The Card object also holds extra information like a creature's attack and defense. While conceptual this might be a little incorrect, the code was easy to write. Usually I have trouble coding something if my design is wrong.


Forge said...

Kudos for anyone that actually reads the whole thing, lol. I got long-winded.

Anonymous said...

Hey Forge,

Before you get too deep into your implementation, here's an issue you should take into consideration (I didn't even realize this was an issue until too late, and then I had to rewrite/redesign a whole bunch of code). Every time a card moves to a new zone it becomes a new object. For example, if you target a creature, and then momentarily blink it out of the game and back into play, the targeting will fail because the object it pointed to is no longer in existance. I'm assuming that when you compare cards, you are probably using object identity, which means that this type of rule is very difficult to implement. Instead, i recommend that every time you move a card between zones, you make a copy of it and insert it into the new zone. So basically, there's nothing linking card objects in each zone (actually, some abilities need this, so I actually treat it as a chain of objects, i guess more like a history, each one belonging to a zone), and when the card.move_to(zone) method is called on that object, it creates a copy of itself, adds it to the new zone, removes itself from the current zone, and then sets an invalidated flag on itself (that way, the object still exists for last-known-information purposes, but nothing can be done to it).
If you don't consider this in the beginning, you'll find yourself trying all sorts of hacks to make last-known-information work.

Silly Freak said...

i was thinking about using timestamps for identifying the zone changes, but what you say about last known info seems very right. thanks for the tipp;)

Forge said...


"Every time a card moves to a new zone it becomes a new object."

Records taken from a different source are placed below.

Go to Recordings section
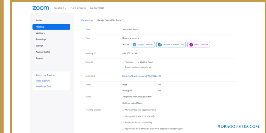 [41, 39]
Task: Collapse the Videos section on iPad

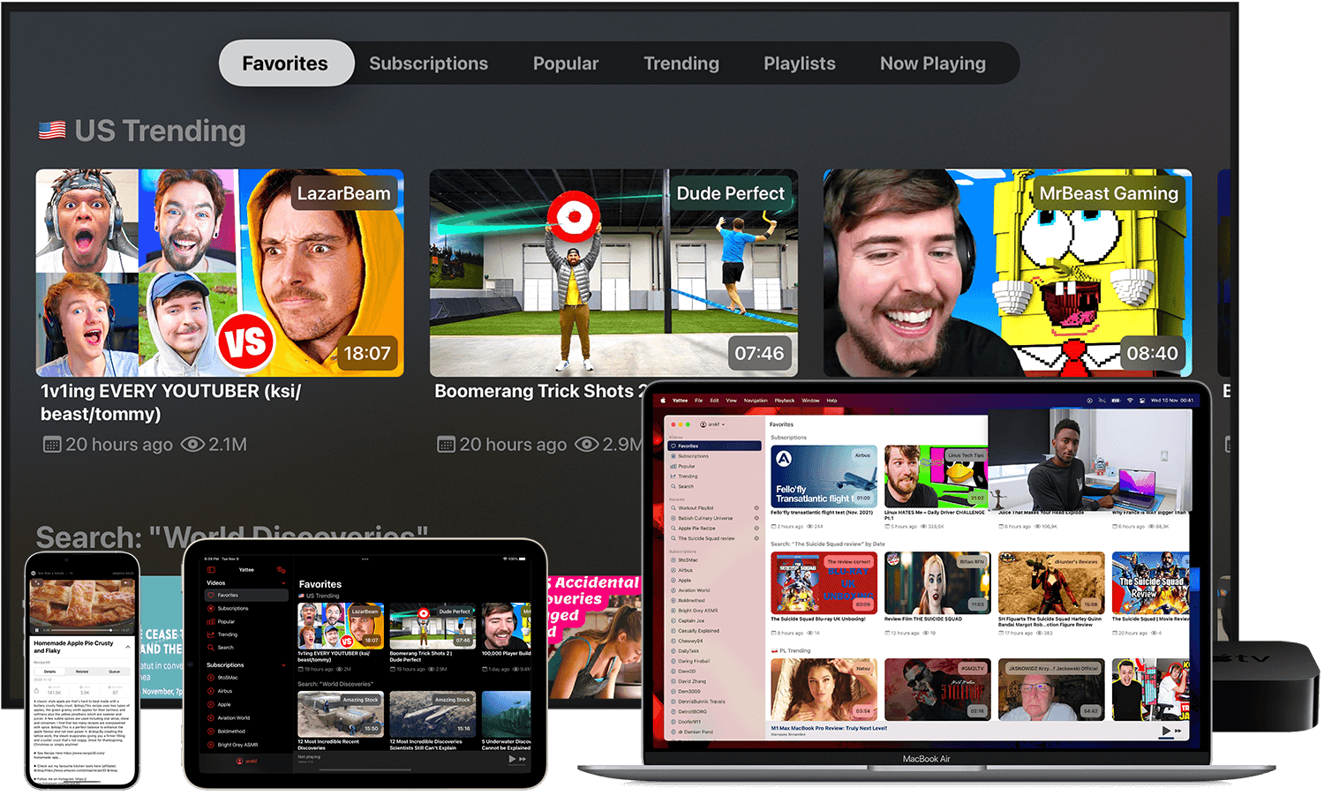Action: [x=282, y=583]
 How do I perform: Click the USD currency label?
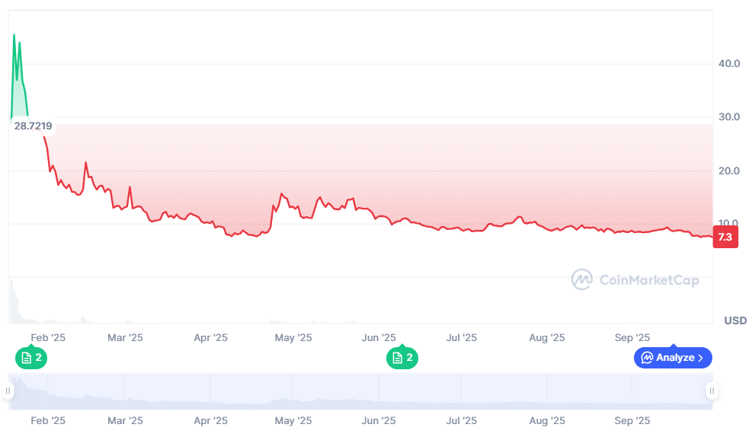[735, 321]
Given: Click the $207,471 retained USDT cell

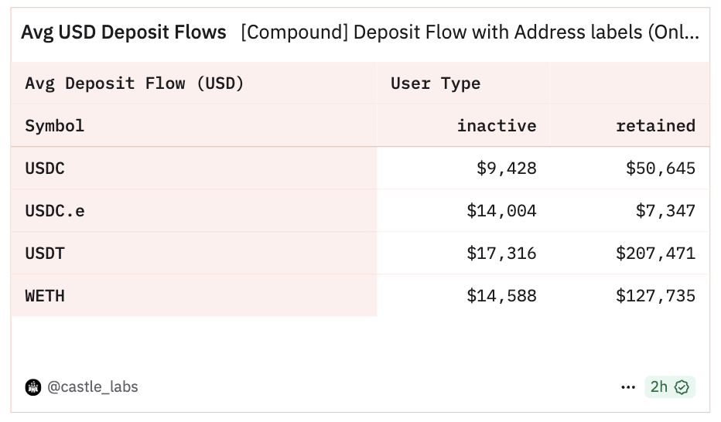Looking at the screenshot, I should pos(656,253).
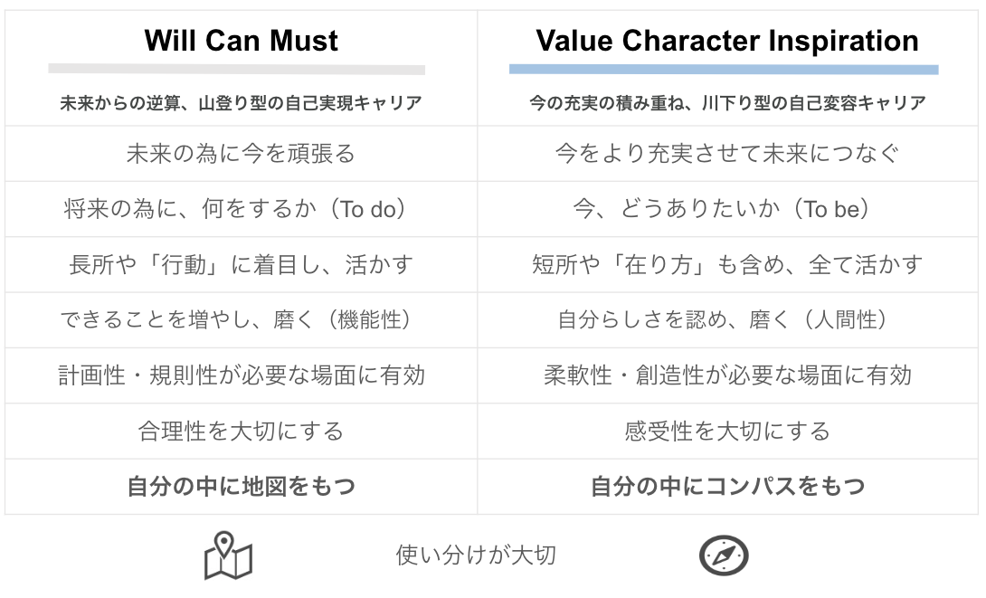Select the cell 感受性を大切にする
This screenshot has height=598, width=986.
[727, 431]
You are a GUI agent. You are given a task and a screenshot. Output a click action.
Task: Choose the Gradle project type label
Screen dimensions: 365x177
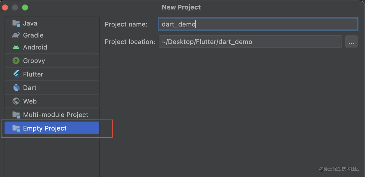pos(33,35)
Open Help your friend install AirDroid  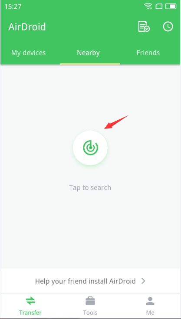[x=90, y=281]
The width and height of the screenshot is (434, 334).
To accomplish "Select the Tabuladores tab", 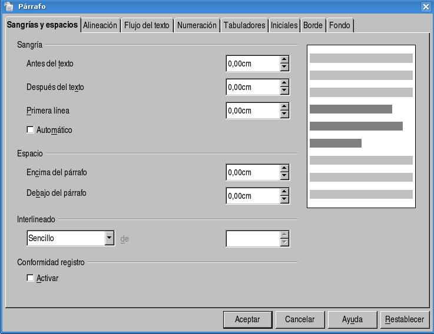I will tap(244, 25).
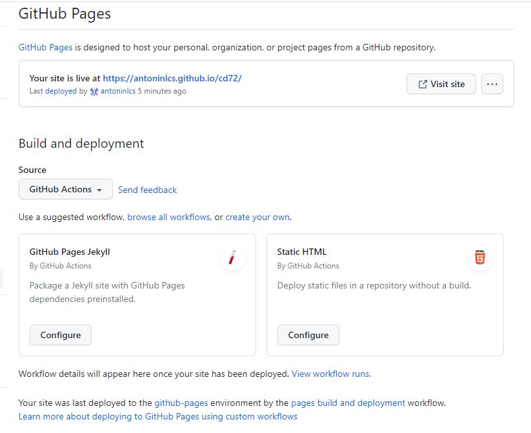Viewport: 531px width, 433px height.
Task: Open the antoninlcs username link
Action: click(118, 92)
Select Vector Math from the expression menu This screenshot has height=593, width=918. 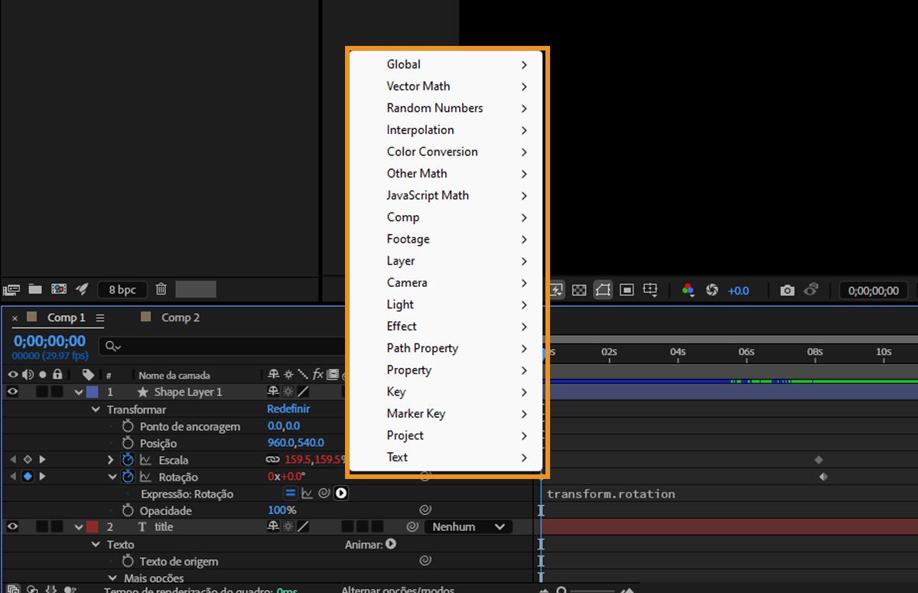tap(418, 86)
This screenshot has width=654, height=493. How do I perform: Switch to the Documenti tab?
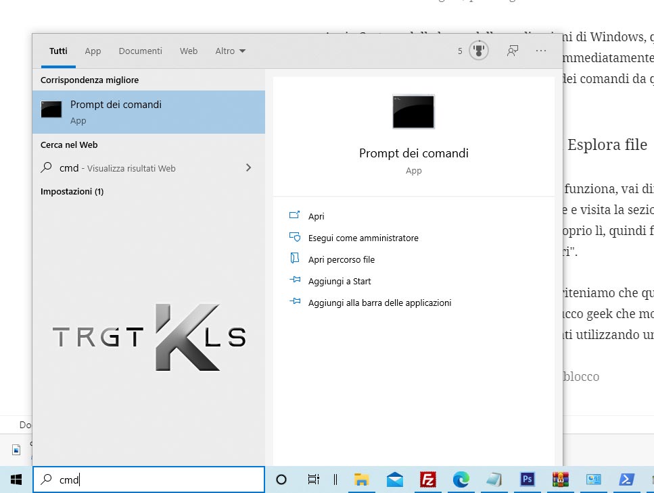[140, 51]
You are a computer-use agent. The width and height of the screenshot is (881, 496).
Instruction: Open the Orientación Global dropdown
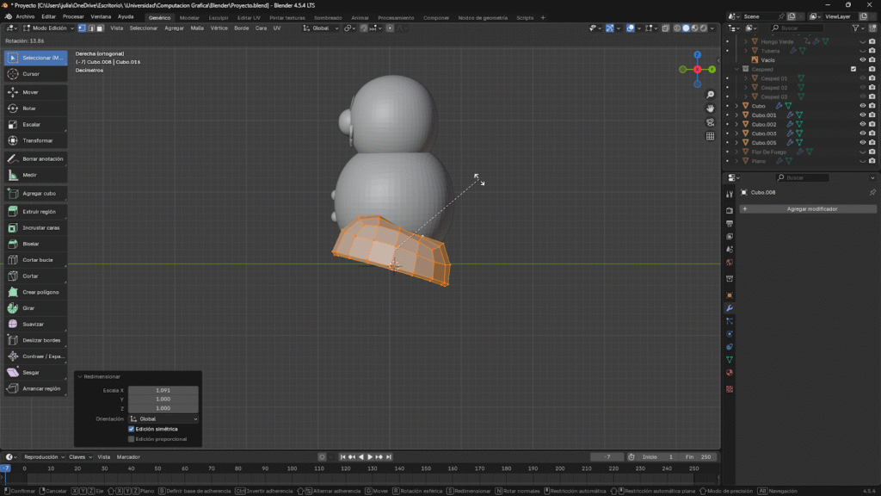click(163, 419)
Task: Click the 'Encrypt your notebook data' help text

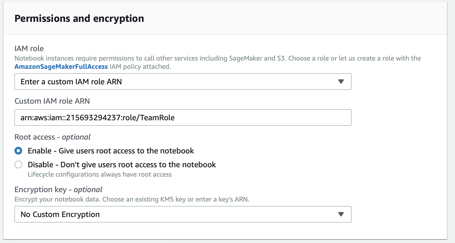Action: click(x=132, y=199)
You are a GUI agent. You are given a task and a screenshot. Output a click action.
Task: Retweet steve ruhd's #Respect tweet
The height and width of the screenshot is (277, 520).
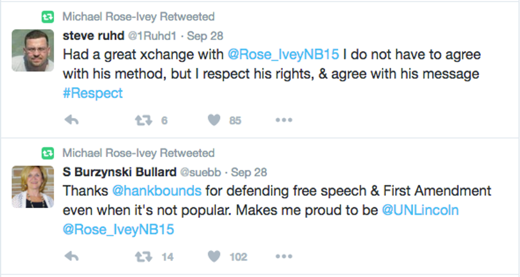tap(143, 120)
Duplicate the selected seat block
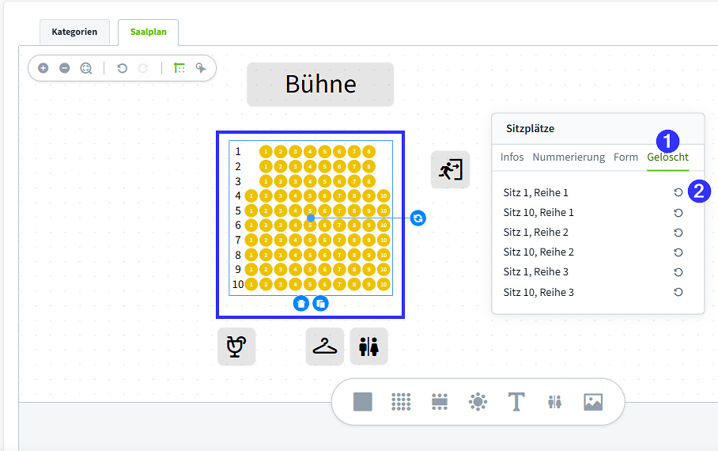The height and width of the screenshot is (451, 718). (320, 303)
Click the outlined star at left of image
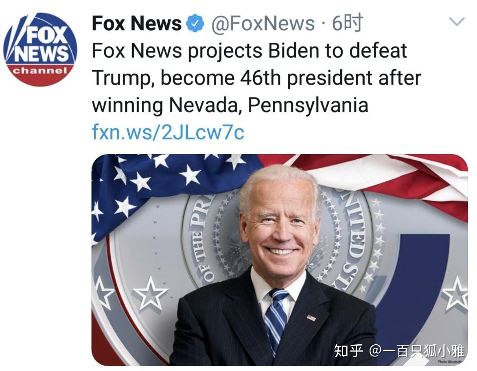The image size is (477, 371). (150, 293)
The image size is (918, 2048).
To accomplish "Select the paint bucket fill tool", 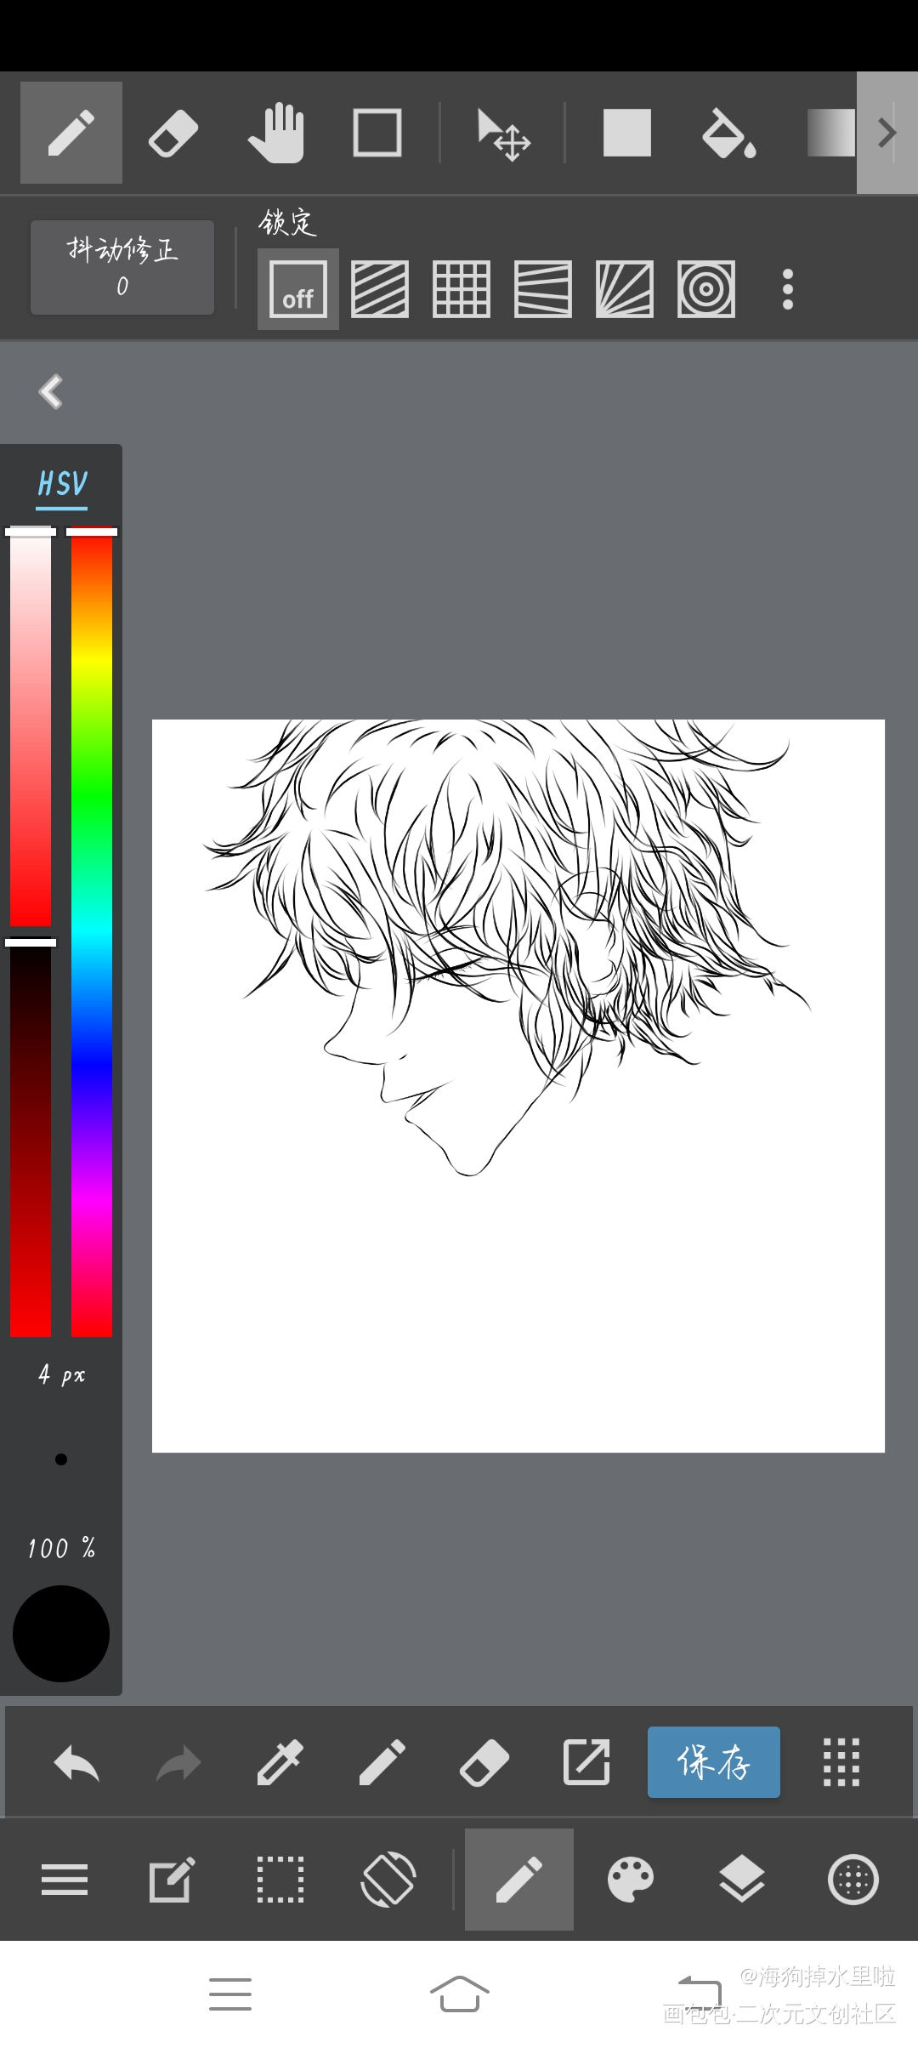I will pos(728,134).

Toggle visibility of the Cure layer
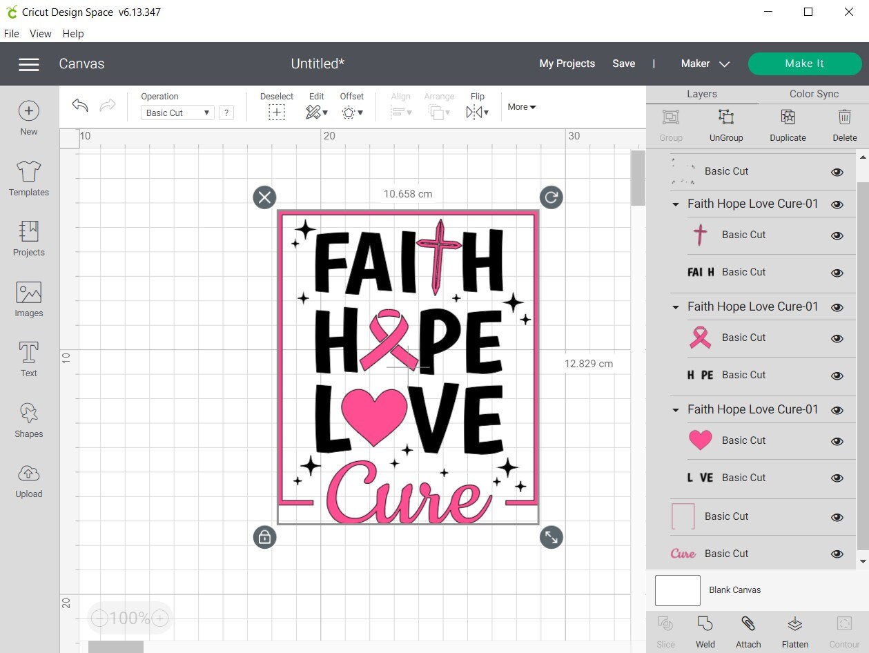837,553
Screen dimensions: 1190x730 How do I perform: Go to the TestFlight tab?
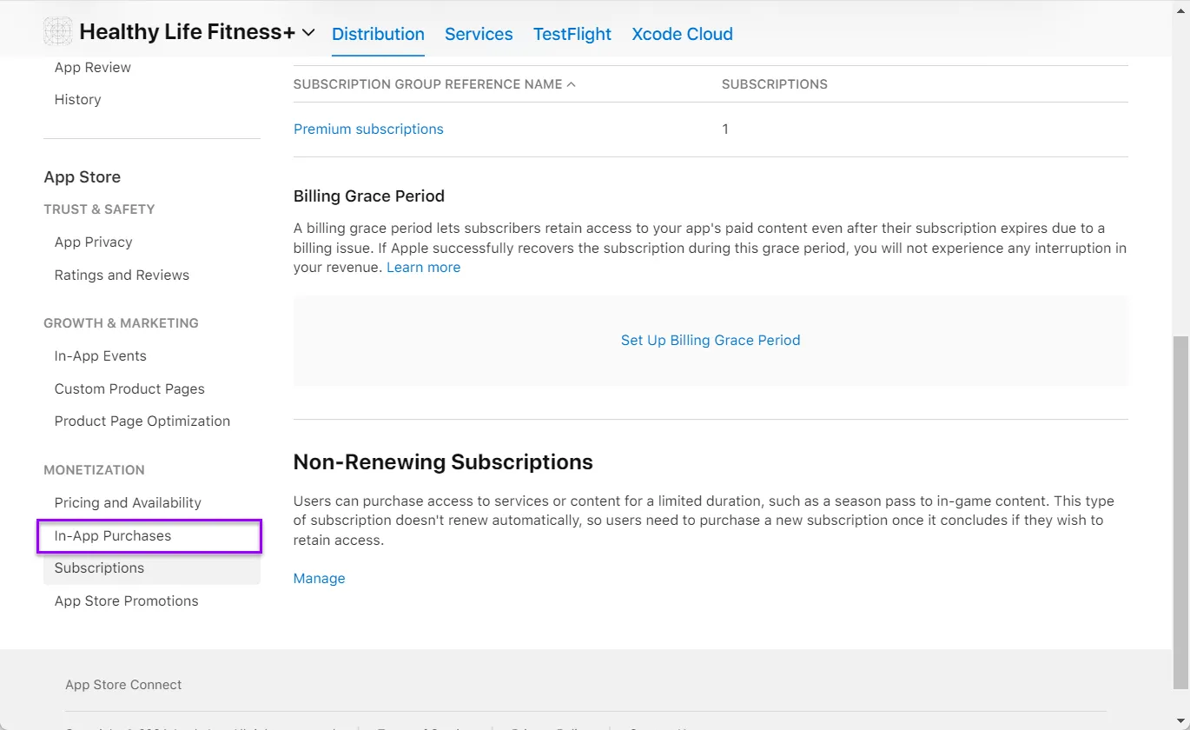point(572,34)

Thankfully I realized this early on when a creature that was pumped up with Giant Growth went to the graveyard. I said, oh crap.

To fix this I just create a new card when a card changes zones, no biggie, just like you suggested. So all creature stats are reset when the card goes to the graveyard. MTG Forge version 1 does a lot of things wrong, but it does this right ;)

I haven't touched "last known information" (LKI). I know it is sometimes needed, but most situations don't require it. I hate edge cases. (Off the top of my head I can't think of a situation that uses LKI but I have seen faqs about it on

Anonymous said...


That's good. I didn't realize it until recently, and so my implementation was pretty broken while I tried to fix it (eventually i isolated all the hacks into the Zone code, and just recently eliminated it). Anyway, LKI isn't a corner case at all :) Here's a simple example:

Giant growth on a 1/1 creature so that it's 4/4. You have a Proper Burial in play. If the opponent Terror's your creature, you should gain 4 life (not 1 life). However, the Proper Burial trigger resolves long after the creature was put into the graveyard, so you need to somehow track the old object (the one that was in play).

Anonymous said...

Persist also uses LKI.
My own code for LKI is hacky as hell, I'll keep your piece of advice in mind, Incantus !

Forge said...


You have a good point, I think MTG Forge would still work correctly in your example since it doesn't use layers or LKI. In MTG Forge, Proper Burial would see a 4/4 being removed from the zone, then a new card object representing the 1/1 creature would be put in the graveyard.

In version 2, each zone fires addCard and removeCard events that can be observed and Proper Burial would just observe the removeCard event from the player's in play zone. I know "in play" is a shared zone, but it is useful to be able to observe only the player's or computer's play zone.

Forge said...

And for whats it worth you can read Proper Burial here

Anonymous said...

Also, it's not improper at all to keep power/toughness values in the card object. That's how Magic itself works.

Forge said...

Thanks MageKing, it is nice to know that I'm on the right track.